# Aim of the exercise:
Where the records below have a line with "computer", that line is to be copied.
*** Block opens ***
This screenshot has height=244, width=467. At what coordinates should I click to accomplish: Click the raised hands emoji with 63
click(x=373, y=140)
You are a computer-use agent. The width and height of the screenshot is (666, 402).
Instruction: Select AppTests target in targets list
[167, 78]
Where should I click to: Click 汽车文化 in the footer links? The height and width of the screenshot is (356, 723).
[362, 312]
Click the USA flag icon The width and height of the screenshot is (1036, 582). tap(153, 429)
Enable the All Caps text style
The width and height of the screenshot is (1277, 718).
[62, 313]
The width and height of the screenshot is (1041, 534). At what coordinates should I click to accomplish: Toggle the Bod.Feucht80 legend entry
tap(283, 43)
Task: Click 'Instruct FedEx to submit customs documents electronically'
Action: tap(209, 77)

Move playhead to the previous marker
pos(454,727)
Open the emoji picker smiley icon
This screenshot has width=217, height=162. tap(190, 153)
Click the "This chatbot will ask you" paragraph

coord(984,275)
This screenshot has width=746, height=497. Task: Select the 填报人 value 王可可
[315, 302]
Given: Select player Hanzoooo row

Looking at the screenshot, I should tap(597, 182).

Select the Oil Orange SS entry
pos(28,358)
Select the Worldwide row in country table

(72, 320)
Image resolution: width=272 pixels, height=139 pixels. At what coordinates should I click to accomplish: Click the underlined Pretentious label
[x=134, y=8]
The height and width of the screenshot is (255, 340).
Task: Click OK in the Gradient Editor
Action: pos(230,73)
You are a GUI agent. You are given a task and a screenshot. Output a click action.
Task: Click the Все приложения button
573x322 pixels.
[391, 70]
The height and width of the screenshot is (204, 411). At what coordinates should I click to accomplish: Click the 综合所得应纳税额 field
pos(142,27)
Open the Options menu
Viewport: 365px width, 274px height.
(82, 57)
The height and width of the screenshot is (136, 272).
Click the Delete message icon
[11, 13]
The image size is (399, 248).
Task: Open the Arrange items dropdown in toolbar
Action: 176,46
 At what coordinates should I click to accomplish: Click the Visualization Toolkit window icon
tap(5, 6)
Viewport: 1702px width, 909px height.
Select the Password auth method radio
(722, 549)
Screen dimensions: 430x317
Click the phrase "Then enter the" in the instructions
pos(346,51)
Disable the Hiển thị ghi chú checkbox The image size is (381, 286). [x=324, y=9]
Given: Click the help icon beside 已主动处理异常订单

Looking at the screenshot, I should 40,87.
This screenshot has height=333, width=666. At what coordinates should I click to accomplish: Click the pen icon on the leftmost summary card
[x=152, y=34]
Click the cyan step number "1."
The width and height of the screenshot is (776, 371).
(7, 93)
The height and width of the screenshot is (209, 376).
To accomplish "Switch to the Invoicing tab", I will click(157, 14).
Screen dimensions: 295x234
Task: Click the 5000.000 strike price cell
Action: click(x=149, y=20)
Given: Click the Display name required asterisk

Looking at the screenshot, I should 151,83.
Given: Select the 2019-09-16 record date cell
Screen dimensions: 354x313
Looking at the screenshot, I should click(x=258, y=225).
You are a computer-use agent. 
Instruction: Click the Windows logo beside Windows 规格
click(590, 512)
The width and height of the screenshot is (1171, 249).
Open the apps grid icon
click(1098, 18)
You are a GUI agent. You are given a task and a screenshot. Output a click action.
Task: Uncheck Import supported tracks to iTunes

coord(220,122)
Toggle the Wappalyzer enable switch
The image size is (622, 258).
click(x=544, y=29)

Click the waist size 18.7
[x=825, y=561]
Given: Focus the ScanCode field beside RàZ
*** Block closes ***
# Solved exercise:
You are a computer-use agent. The width and height of the screenshot is (666, 402).
You are a computer-use agent. 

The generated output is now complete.